If you're thinking about buying a violin, there are a few things that should be considered to determine which violin is just right for you. Do you want to play acoustic melodies or shred onstage with an amplified electric violin? Picking the right violin size is also important. Read on to learn how to buy a violin.
What Size Violin is Best
Buying the correct size of violin can make or break your experience. So, get out a tape measure and determine how long your arms are (this may require some one-handed acrobatics unless you have someone to help you).
Violins are available in fractional sizes. The standard full size violin is referred to as a 4/4 size, with smaller violins being referred to in relation to this size, such as 1/2 size. Violins can even be made small as 1/32 and 1/64 size, though these usually need to be custom-made.
Different Types of Violins
The modern violin is primarily available as an acoustic or electric model.
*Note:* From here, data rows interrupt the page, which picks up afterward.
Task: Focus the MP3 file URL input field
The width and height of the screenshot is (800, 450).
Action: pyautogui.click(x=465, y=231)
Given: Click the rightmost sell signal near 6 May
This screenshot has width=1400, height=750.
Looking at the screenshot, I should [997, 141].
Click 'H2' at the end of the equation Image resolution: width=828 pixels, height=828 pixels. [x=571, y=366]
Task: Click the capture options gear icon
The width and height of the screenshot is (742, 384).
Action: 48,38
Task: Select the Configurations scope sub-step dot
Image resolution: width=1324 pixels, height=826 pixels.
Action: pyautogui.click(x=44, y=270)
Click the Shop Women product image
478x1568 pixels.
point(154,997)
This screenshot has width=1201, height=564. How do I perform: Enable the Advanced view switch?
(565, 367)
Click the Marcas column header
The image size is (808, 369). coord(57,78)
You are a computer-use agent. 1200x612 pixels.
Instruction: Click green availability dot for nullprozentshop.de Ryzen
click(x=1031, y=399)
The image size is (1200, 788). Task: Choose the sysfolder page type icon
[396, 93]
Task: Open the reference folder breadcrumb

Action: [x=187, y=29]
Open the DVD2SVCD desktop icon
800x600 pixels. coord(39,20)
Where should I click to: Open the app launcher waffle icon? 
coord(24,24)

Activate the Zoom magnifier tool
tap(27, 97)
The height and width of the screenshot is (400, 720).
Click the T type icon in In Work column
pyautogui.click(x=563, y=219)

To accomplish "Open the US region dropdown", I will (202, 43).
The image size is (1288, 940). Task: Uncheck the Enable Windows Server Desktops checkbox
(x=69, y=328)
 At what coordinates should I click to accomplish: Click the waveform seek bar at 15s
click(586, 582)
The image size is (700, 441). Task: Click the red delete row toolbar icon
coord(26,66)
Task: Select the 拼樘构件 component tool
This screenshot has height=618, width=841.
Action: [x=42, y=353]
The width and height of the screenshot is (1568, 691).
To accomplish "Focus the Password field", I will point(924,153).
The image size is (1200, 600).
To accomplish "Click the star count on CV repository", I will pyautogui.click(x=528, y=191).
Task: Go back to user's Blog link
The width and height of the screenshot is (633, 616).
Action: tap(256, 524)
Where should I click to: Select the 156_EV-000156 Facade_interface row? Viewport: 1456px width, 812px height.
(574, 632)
The wood of an acoustic violin will resonate and project sound naturally through the "F holes" of the instrument when you use the bow on the strings. This is the more traditional type of violin.
An electric violin converts the sound of the bow on the strings to an electronic signal, which is then projected through an amplifier or headphones. Electric violins are nearly silent without some type of speaker or amplification device. The sound of an electric violin is slightly sharper than an acoustic violin, and thee are generally better suited for more advanced players.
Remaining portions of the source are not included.